Are you expecting too much from your children? Watch out for these 5 things.
Many parents feel that a good way to assess their parenting is having their children reach age-appropriate targets.
That target could be toilet training, sitting and doing homework for an hour at a time, or pencil holding (don’t get me started on this one).
Of course, we want our children to reach their developmental milestones. But the fact is that too often, parents’ expectations for their children’s behavior tends to be too high. Growing research shows that by not accurately estimating our child’s abilities, we are expecting them to do things that are beyond their grasp, and then we judge and punish them according to our expectations.
It can help to understand that each child’s development can be dramatically different. Your child may be the first to read in their class, but the last to figure out how to tie their shoelaces. Another child may excel in math, but struggle with controlling their emotions.
When we stop comparing our children’s abilities with our own at their age, with their cousins/siblings, with their peers….we remove the stress that we’ve placed on them. Bearing down on them with unreasonable expectations can make them irritable and try to avoid our instructions. In fact, they will be so put off whatever skill or activity we are trying to force on them, that they will refuse to do it at all.

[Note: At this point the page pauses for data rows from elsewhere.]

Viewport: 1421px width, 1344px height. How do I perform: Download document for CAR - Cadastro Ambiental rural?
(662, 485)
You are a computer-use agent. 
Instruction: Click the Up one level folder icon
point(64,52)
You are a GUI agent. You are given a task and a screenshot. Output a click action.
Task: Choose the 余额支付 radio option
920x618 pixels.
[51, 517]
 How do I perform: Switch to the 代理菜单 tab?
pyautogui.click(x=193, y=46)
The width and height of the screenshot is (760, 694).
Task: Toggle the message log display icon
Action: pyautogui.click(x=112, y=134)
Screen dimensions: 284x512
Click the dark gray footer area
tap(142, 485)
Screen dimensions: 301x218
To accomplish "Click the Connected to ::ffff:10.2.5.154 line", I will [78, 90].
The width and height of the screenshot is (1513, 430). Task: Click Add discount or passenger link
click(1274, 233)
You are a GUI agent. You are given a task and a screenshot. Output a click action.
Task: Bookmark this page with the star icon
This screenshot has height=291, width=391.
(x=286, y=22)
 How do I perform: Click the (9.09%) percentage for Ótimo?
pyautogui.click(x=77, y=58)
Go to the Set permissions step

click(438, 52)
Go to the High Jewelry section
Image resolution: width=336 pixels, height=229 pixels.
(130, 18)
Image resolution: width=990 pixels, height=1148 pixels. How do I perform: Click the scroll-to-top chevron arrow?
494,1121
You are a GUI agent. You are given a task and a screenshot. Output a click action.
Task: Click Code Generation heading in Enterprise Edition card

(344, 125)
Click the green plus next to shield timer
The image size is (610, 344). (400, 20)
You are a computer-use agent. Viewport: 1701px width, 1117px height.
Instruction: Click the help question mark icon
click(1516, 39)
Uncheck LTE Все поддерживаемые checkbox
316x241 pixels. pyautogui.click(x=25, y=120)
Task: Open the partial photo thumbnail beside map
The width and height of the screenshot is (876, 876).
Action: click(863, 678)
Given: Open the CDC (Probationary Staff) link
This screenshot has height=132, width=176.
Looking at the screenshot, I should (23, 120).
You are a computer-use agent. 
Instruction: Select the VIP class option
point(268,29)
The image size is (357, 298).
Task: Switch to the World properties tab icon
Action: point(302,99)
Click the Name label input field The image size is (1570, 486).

If you are facing this struggle in your home, try to build your child’s skill set by focusing on process. Any progress towards the final outcome that you want should be praised, without making demands, and gradually by encouraging positive steps, you will insh’Allah get the result that you want.
In the meantime, check your expectations:
1. Don’t expect them to be good all the time.
No one is, so give your children some grace. Overlooking some of the “bad things” when they’re non-priorities and do no harm to your child or others will make your parenting journey smoother.
2. Don’t expect them to act older than they are.
Know that kids will be kids and encourage them to explain how they’re feeling or why they’re acting a bit younger. Be attentive to those kids who act older than they are. Just because your child acts older than she is doesn’t make her an adult.
3. Don’t expect them to behave like other kids.
Teach your child that you expect his best, and that his best is always enough.
Focus on your child’s strengths and weaknesses, and set realistic expectations.
4. Don’t expect them to conform to the ‘norm’.
Trust that you are a good enough parent and be ready to stand by your parenting choices. Remember that your children learn much from watching you. When you stand by your beliefs, you teach them that their beliefs are valid. Accept that your child is an individual in her own right.
5. Don’t expect them to be like you.
Even when our children look like us and resemble us in some ways, they are not our carbon copies. So, before you push them to follow your interests, or show disappointment that they have different interests, stop yourself. Accept that your children are exactly who they’re supposed to be – themselves.